No segundo momento a criança sem conseguir elaborar psiquicamente, ou seja,
dar um sentido ao que lhe passou, procura um outro adulto de sua confiança para que
ele a ajude com alguma explicação sobre a violência que sofreu. O segundo adulto
também nega o ocorrido. É através da violência sexual e do desmentido que se constrói
o cenário traumático desestruturante ou invalidante. O desmentido, aqui, não é apenas
uma questão de palavra, são “os afetos de um sujeito, o seu sofrimento, e ele próprio
enquanto sujeito que está sendo desmentido. A conjunção entre a violência do ato e o
descrédito da vítima, configuram, para Ferenczi, o trauma invalidante” (GONDAR,
2017, 91).
Este modelo construído por Ferenczi não invalida situações traumáticas
ocorridas em circunstâncias diferentes. Ele propõe esse modelo como uma referencia
organizadora. No entanto, em casos de violência extrema, o trauma invalidante pode
ocorrer sem que o ato violento e o desmentido se passem em dois momentos distintos
ou contendo três personagens especificamente.
Ferenczi valida o que estamos afirmando em Reflexões sobre o trauma
(1934/1992, p. 110), texto no qual trata da comoção psíquica como reação imediata ao
trauma: “uma comoção pode ser puramente física, puramente moral ou então física e
moral. A comoção física é sempre também psíquica; a comoção psíquica pode, sem
nenhuma interferência física, engendrar o choque”. De acordo com ele, o choque seria
equivalente à aniquilação do sentimento de si.

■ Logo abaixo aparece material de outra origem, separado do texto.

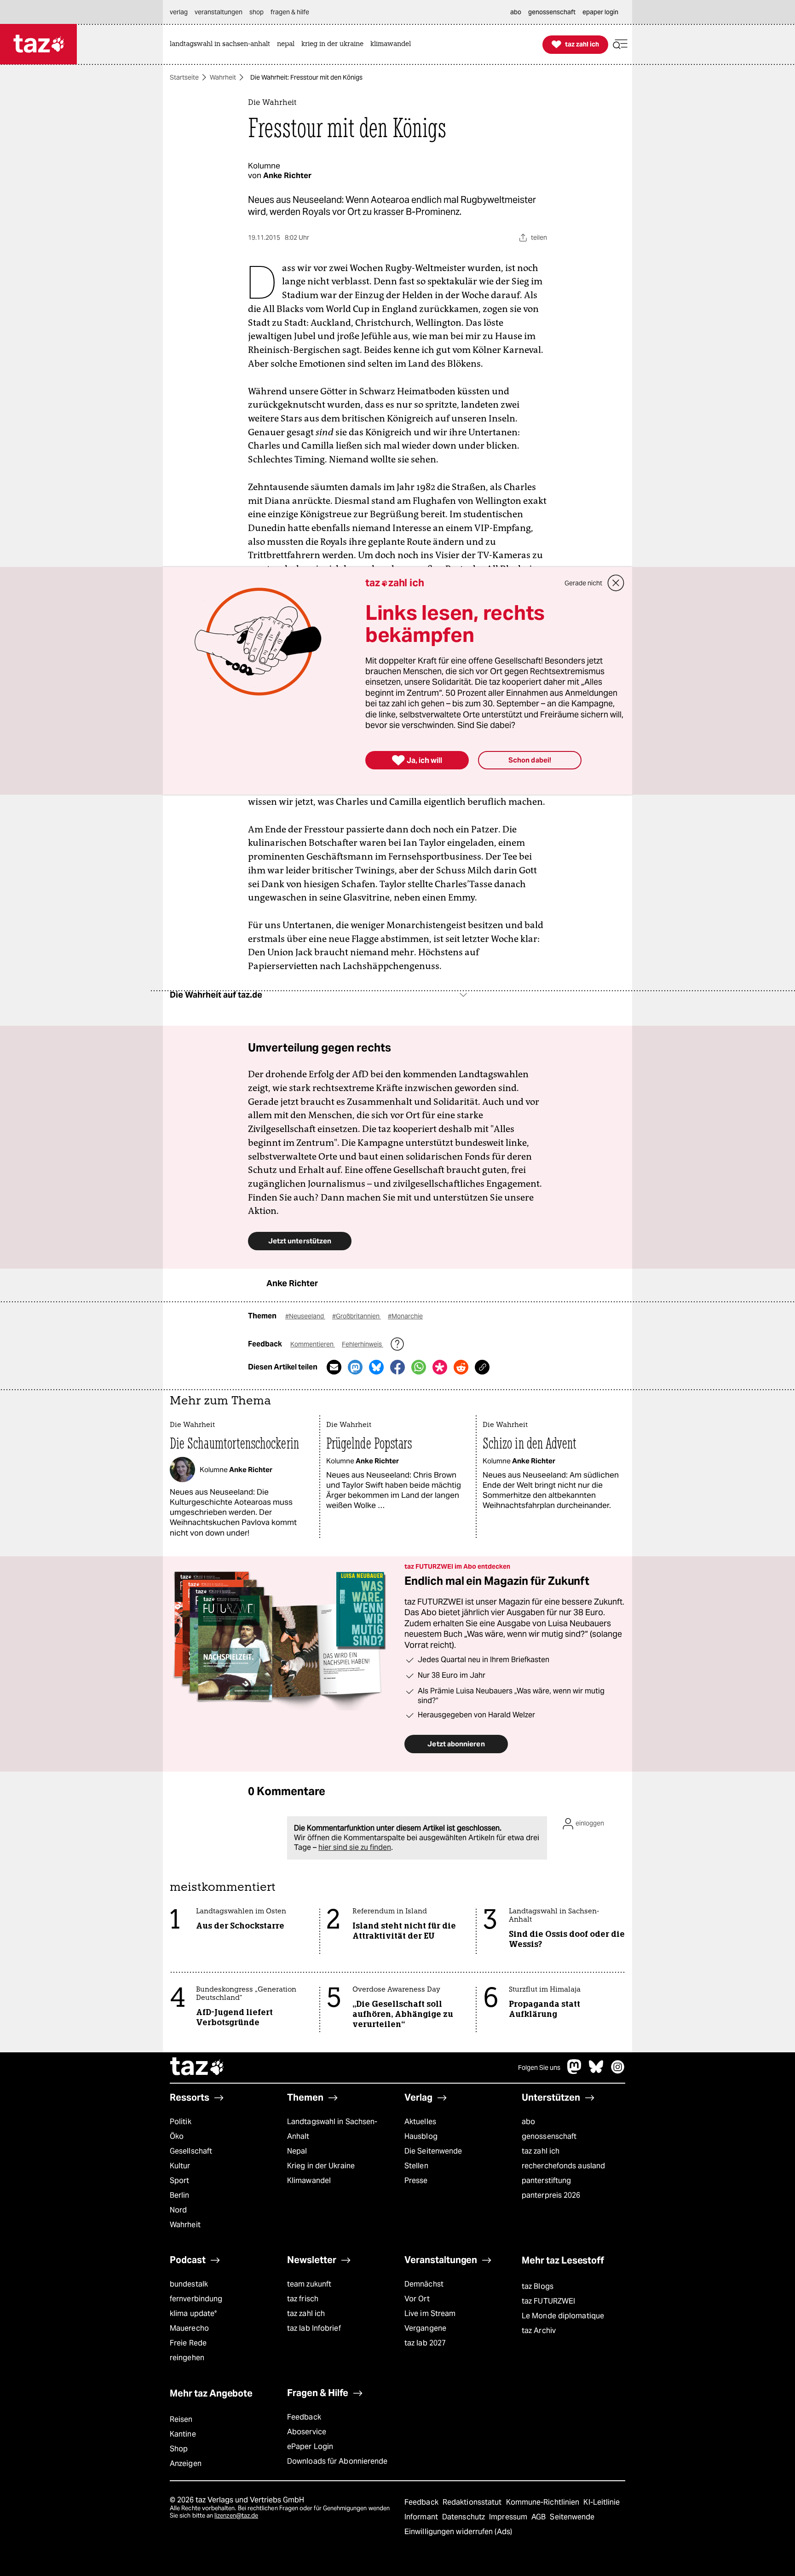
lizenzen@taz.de (236, 2515)
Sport (179, 2180)
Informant (422, 2517)
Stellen (416, 2166)
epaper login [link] (600, 12)
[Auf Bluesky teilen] (376, 1367)
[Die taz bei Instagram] (618, 2071)
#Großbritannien (356, 1316)
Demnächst (424, 2284)
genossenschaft (549, 2136)
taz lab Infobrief (314, 2328)
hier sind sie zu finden (354, 1847)
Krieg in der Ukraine (321, 2166)
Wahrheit (223, 77)
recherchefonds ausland (563, 2166)
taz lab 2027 (425, 2343)
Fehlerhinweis (362, 1344)
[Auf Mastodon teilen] (355, 1367)
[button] (620, 44)
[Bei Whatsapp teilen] (418, 1367)
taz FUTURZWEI (548, 2301)
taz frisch (302, 2299)
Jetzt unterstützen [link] (299, 1240)
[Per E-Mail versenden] (334, 1367)
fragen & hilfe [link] (290, 12)
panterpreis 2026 (551, 2195)
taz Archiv (539, 2330)
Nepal (297, 2151)
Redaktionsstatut (473, 2502)
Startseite (184, 77)
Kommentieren (312, 1344)
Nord (178, 2210)
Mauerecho (189, 2328)
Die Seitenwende (433, 2151)
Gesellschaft (191, 2151)
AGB (539, 2517)
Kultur (180, 2166)
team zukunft (309, 2284)
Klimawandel (309, 2180)
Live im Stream (429, 2313)
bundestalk (189, 2284)
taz (197, 2067)
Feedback (304, 2417)
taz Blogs (537, 2286)
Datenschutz (464, 2517)
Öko (177, 2136)
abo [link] (515, 12)
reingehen (187, 2357)
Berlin (180, 2195)
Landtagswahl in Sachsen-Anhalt (332, 2129)
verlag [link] (179, 12)
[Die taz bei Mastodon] (574, 2071)
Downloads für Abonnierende (337, 2461)
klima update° (193, 2313)
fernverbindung (196, 2299)
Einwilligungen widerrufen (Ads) (458, 2531)
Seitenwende (572, 2517)
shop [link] (256, 12)
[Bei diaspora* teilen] (439, 1367)
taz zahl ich (540, 2151)
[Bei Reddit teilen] (461, 1367)
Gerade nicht (583, 583)
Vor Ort (417, 2299)
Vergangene (425, 2328)
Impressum (509, 2517)
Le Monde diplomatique (563, 2316)
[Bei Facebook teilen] (397, 1367)
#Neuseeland (305, 1316)
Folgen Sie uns (539, 2067)
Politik (180, 2121)
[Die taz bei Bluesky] (596, 2071)
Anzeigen (186, 2463)
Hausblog (421, 2136)
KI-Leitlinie (601, 2502)
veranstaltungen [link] (218, 12)
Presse (416, 2180)
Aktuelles (420, 2121)
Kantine (183, 2434)
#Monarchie (405, 1316)
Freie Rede (188, 2343)
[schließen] (616, 583)
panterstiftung (546, 2180)
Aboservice (306, 2432)
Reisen (181, 2419)
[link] (222, 44)
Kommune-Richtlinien (544, 2502)
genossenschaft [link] (552, 12)
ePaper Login (310, 2446)
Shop (179, 2449)
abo (528, 2121)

Sendo assim, se a comoção física é sempre também psíquica, podemos pensar a
possibilidade de a violência física produzir, psiquicamente, o correspondente a um
desmentido gerando o trauma invalidante. Gondar (2017) expõe duas situações que
podem ser consideradas similares ao cenário de abuso sexual na família, do ponto de
vista psíquico da vítima: a experiência da tortura e a experiência nos campos de
extermínio. O que será importante, nos três casos, é a vivencia de aniquilamento do Eu e
a importância do desmentido – situado no que será chamado de zona cinzenta – para
que isso aconteça.
Quem primeiro escreveu sobre a zona cinzenta foi Primo Levi (1919-1987),
sobrevivente no campo de extermínio de Auschwitz, em seu livro Os afogados e os
sobreviventes (2016). Levi escreve que
não era simples a rede das relações humanas no interior dos Lager:
não se podia reduzi-la a dois blocos, o das vítimas e o dos opressores. (...)

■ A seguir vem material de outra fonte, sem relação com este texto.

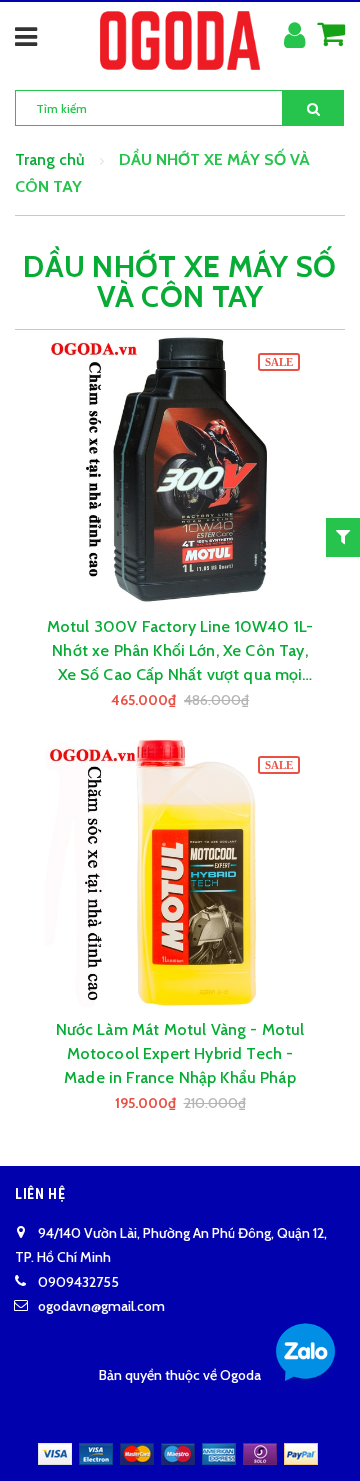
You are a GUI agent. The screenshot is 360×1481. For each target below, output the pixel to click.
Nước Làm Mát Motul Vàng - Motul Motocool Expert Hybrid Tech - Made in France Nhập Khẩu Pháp (180, 1053)
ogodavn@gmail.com (101, 1306)
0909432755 (78, 1282)
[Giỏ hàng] (331, 35)
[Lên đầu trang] (300, 1441)
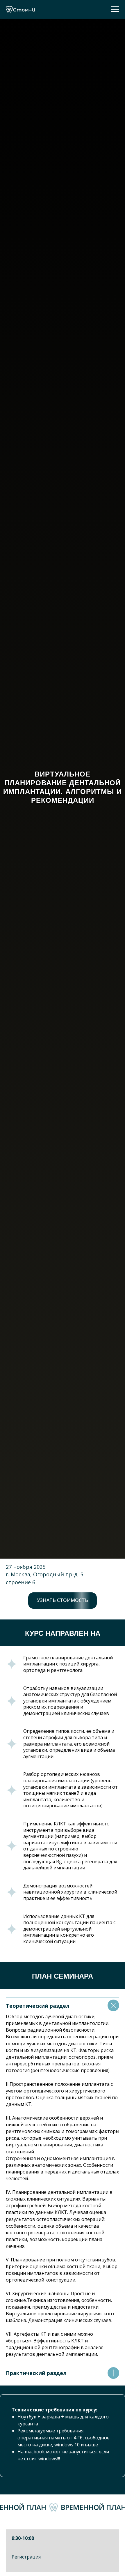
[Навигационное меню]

[todos] esperavam encontrar um mundo terrível mas decifrável, de acordo com
aquele modelo simples que atavicamente trazemos conosco, “nós” dentro e o
inimigo fora, separados por um limite nítido, geográfico. Ao contrário, o
ingresso no Lager constituía um choque em razão da surpresa que implicava. O
mundo no qual se precipitava era decerto terrível, mas também indecifrável:
não era conforme a nenhum modelo, o inimigo estava ao redor mas também
dentro, o “nós” perdia seus limites, os contendores não eram dois, não se
distinguia uma fronteira mas muitas e confusas, talvez inúmeras, separando
cada um do outro (LEVI, 2016, p. 28).

Levi escreve que o maior choque dentro do que ele chama de Lager (campos de
concentração) era o fato de que lá dentro o mundo não podia ser reduzido em dois
blocos: os opressores e os oprimidos. Os limites não estavam claros, pois, existia uma
classe hibrida, uma classe de prisioneiros, que por diferentes motivos, colaboraram com
os soldados, ou seja, com o inimigo. Com isso, já não era mais possível organizar uma
realidade, terrível mais decifrável, entre amigo e inimigo. Pois ao chegar lá o sujeito
sofria “uma agressão concêntrica por parte daqueles em que se esperava encontrar os
futuros aliados” (LEVI, 2016, p. 28). O choque sofrido era tão grande que logo
derrubava a capacidade de resistir e para muitos foi mortal, pois “é difícil defender-se
de um golpe para o qual não se está preparado” (LEVI, 2016, p. 29).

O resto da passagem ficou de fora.